I have not used pi-hole, but I do not think it would interfere with plex.

@Atomatth I figured out the issue I think. The SRT subtitles for shows that had audio analysis done were also not working. So what I did was refresh Golden Girls and try to manually trigger Analysis which was done instantly. After that SRTs worked, Transcoding of the show (and others I’d run the Audio Analysis on) worked and all is well. I’ll manually refresh anything that comes up with the transcode or missing SRT error.

Looping back…

Everything is working great except the auto detect changes/only scan changes function. Linux is MUCH faster than Win11 was, it’s just noticeable in every click on the web portal, collections load faster (still slow but faster), it’s all just snappier. Totally worth the change over and if I knew ahead of time I’d of been running Linux for PLEX the last ten years.
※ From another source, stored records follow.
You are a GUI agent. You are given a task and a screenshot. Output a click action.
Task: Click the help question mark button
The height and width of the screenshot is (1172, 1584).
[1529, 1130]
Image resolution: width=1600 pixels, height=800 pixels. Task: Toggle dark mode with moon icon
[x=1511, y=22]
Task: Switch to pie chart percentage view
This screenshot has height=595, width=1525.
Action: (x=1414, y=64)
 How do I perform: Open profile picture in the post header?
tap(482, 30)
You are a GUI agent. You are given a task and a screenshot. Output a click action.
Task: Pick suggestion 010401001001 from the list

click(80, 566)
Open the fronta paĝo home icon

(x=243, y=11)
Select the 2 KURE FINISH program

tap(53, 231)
That said, there was a lot about Linux I needed to learn on the fly. For those coming behind me, Linux isn’t like Windows, you need to basically piece together every little thing you need. I took the hard route and installed Ubuntu Server with no GUI so there was A LOT of command lines to look up as I went. Look up how to mount network shares (cifs or nfs), setup a ram drive for the transcoding folder, permissions (777), remote access, where to put the PLEX data in the new environment, convert the database over (none of the library changes worked), expanding the default Ubuntu installation folder to be the full drive size, etc.

Thank you to everyone who chimed in, chatted, and helped me along. Huge performance improvement, would highly recommend Linux if you use a dedicated hardware device for PLEX.

Too late now, but you likely just needed a chown instead of a chmod on the plex directory to grant ownership to the plex user. Resetting permissions after the chmod could be tedious :).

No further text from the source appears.